New Soft Bodied Robot is Continuously Deformable
Barry Trimmer, professor of biology, and David Kaplan, professor of biomedical engineering, are co-directors of the Biomimetic Technologies for Soft-bodied Robots project, which represents a consortium of seven Tufts faculty members from five departments in the School of Engineering and the School of Arts and Sciences. The project has just been awarded a grant of $730,000 from the W.M. Keck Foundation.Source.
According to Kaplan, the project will bring together biology, bioengineering and micro/nano fabrication. “Our overall goal is to develop systems and devices--soft-bodied robots--based on biological materials and on the adaptive mechanisms found in living cells, tissues and whole organisms,” he explains. These devices, he notes, will have direct applications in robotics, such as manufacturing, emergency search and retrieval, and repair and maintenance of equipment in space; in medical diagnosis and treatment, including endoscopy, remote surgery, and prostheses design; and in novel electronics such as soft circuits and power supplies.
....The Keck grant will provide the team with specialized equipment for use with soft materials and biomechanics experiments, according to Trimmer, whose work with caterpillars provides insights on how to build the world’s first soft-bodied robot (http://ase.tufts.edu/biology/faculty/trimmer/locomotion.html). Trimmer, a neurobiologist, has been studying the nervous system and biology since 1990 through grants from the National Institutes of Health and the National Science Foundation. His goal has been to better understand how the creatures can control their fluid movements using a simple brain and how they can move so flexibly without any joints. He hopes to adapt his caterpillar research to this new project using the expertise of Tufts engineers.
Kaplan, whose laboratory focuses on biopolymer engineering (http://ase.tufts.edu/biomedical/faculty-staff/kaplan.asp) , has already uncovered the secret of how spiders and silkworms are able to spin webs and cocoons made of incredibly strong yet flexible fibers. More recently, his team applied genetic engineering and nanotechnology to create a “fusion protein” that for the first time combined the toughness of spider silk with the intricate structure of silica. Kaplan notes that there has been tremendous progress in the development and use of soft materials in devices ranging from keyboards to toys. “However, it is very hard to make soft devices that move around and can be precisely controlled,” he says. “This is the fundamental reason why robots currently move like robots instead of lifelike animals.”

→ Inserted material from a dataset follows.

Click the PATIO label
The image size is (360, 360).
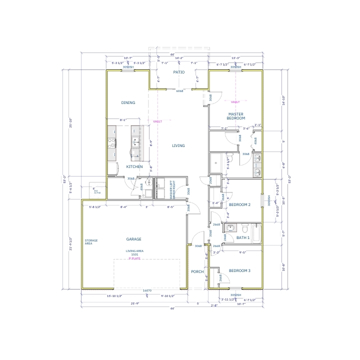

The new robots developed at Tufts will be continuously deformable and capable of collapsing and crumpling into small volumes. They will have capabilities that are not currently available in single machines including climbing textured surfaces and irregular objects, crawling along ropes and wires, or burrowing into complex confined spaces. “Soft-bodied robots could make many dangerous surgeries much safer and less painful,” Trimmer adds. “They could also be used by NASA to repair space stations by reaching places that astronauts can’t, perform more complicated tasks in industry that require flexibility of movement, help in hazardous environments like nuclear reactors and landmine detection, and squeeze more efficiently into tight spaces.”
Remember the Terminator in T2 that could squeeze between bars in a locked door or fence, or ooze through narrow cracks under doors? Such a robot could be made to navigate blood vessels to perform microsurgery, or perform covert surveillance of suspected terrorists. Just for a start.